───── Given entries

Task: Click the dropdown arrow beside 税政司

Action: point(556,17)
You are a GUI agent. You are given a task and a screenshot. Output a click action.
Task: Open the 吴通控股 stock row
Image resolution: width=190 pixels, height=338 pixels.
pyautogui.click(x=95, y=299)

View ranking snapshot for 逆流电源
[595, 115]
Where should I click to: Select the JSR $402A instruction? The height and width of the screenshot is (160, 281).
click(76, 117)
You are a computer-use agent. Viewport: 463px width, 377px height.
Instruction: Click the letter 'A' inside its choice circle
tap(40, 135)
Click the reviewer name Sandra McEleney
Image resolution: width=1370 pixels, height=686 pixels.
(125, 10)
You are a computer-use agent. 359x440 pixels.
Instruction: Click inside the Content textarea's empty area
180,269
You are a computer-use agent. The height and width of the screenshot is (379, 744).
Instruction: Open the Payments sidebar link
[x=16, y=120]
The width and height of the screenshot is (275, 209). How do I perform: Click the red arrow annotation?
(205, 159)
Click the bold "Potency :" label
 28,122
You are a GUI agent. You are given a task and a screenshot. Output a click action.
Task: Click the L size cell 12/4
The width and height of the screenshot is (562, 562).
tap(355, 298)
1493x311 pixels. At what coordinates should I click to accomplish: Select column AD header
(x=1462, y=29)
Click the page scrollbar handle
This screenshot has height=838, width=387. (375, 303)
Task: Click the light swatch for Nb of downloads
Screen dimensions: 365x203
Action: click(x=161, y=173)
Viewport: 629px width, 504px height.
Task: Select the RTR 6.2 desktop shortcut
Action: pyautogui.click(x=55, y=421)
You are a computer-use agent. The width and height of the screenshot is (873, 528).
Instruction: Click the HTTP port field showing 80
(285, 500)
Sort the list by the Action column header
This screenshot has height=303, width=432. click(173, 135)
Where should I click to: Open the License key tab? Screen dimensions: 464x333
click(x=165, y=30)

──────────

- [What you are asked to do]
Pull out every line holding "computer" from the records above, and copy it.

- [Task result]
You are a computer-use agent. Viewport: 463px width, 377px height.
You are a computer-use agent. 359x440 pixels.
You are a computer-use agent. The height and width of the screenshot is (379, 744).
You are a computer-use agent. The width and height of the screenshot is (873, 528).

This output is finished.